Hasil dari percobaan satu dan percobaan kedua yaitu terjadi pengaratan pada
paku. Hal tersebut karena dalam cuka terdapat sifat korosif yang hal tersebut karena di
pengaruhi zat asam. Pada percobaan itu pula yang paling cepat erjadi pengaratan yaitu
pada percobaan yang ke satu, karena paku di celupkan langsung pada cuka tanpa ada
penghalang seperti pada percobaan kedua yang terdapat penghalang sebuah kapas, hal
tersebut dapat memperlambat pengaratan pada paku.
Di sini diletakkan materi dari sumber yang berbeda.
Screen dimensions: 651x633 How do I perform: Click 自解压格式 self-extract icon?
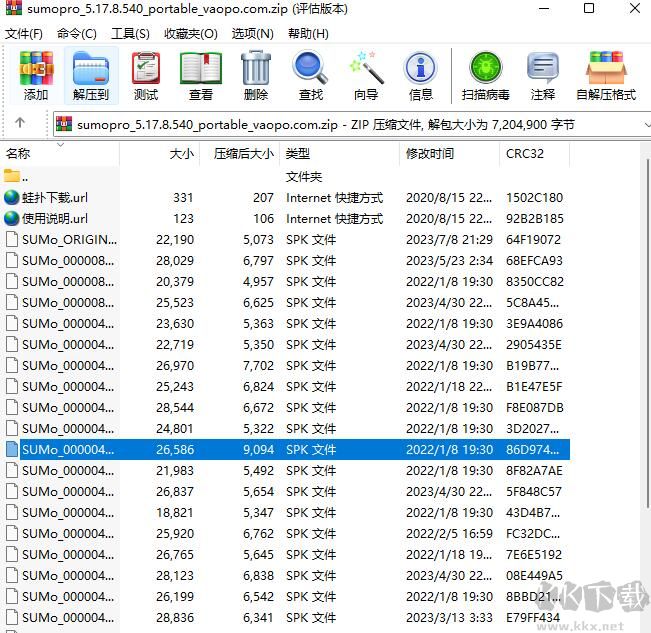pyautogui.click(x=606, y=75)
Percobaan ketiga, disiapkan sebuah gelas kimia, cuka, dan serbuk besi yang
akan digunakan. Kemudian dimasukkan larutan cuka sebanyak 50 ml ke dalam gelas
kimia, kemudian di tambahkan serbuk besi pada larutan cuka tersebut. Kemudian di
amati dan di catat hasil pengamatannya. Saat percobaan tersebut di lakukan, terjadi
reaksi antara larutan cuka dan serbuk besi. Pada reaksi tersebut saat keadaan awal
larutan berwarna hitam pekat, tetapi lama kelamaan larutan tersebut timbul reaksi
seperti, timbul gelembung-gelembung gas dan terjadi pengendapan serbuk besi pada
larutan cuka.

Percobaan keempat, sebelum melakukan percobaan ke empat terlebih dahulu


di siapkan dua buah tabung re reaksi. Kemudian pada tabung reaksi di masukkan
larutan besi asetat yang di peroleh dari percobaan yang ke tiga ke dalam tabung reaksi
satu dan di masukkan larutan NaOH ke dalam tabung reaksi yang ke dua. Kemudian
amati dan di catat hasil percobaan tersebut. Hasil percobaan tersebut yaitu saat
keadaan awal larutan besi asetat berwarna hitam pekat dan NaOH masih berbentuk
kristal, tetapi saat larutan asetat dimasukkan NaOH maka terjadi perubahan dan terjadi
reaksi dari larutan asetat tersebut. Pada larutan asetat tersebut terjadi reaksi seperti
timbul gelembung-gelembung gas, terjadi penglarutan pada NaOH, terjadi
pengendapan pada larutan asetatnya, dan terjadi perubahan suhu.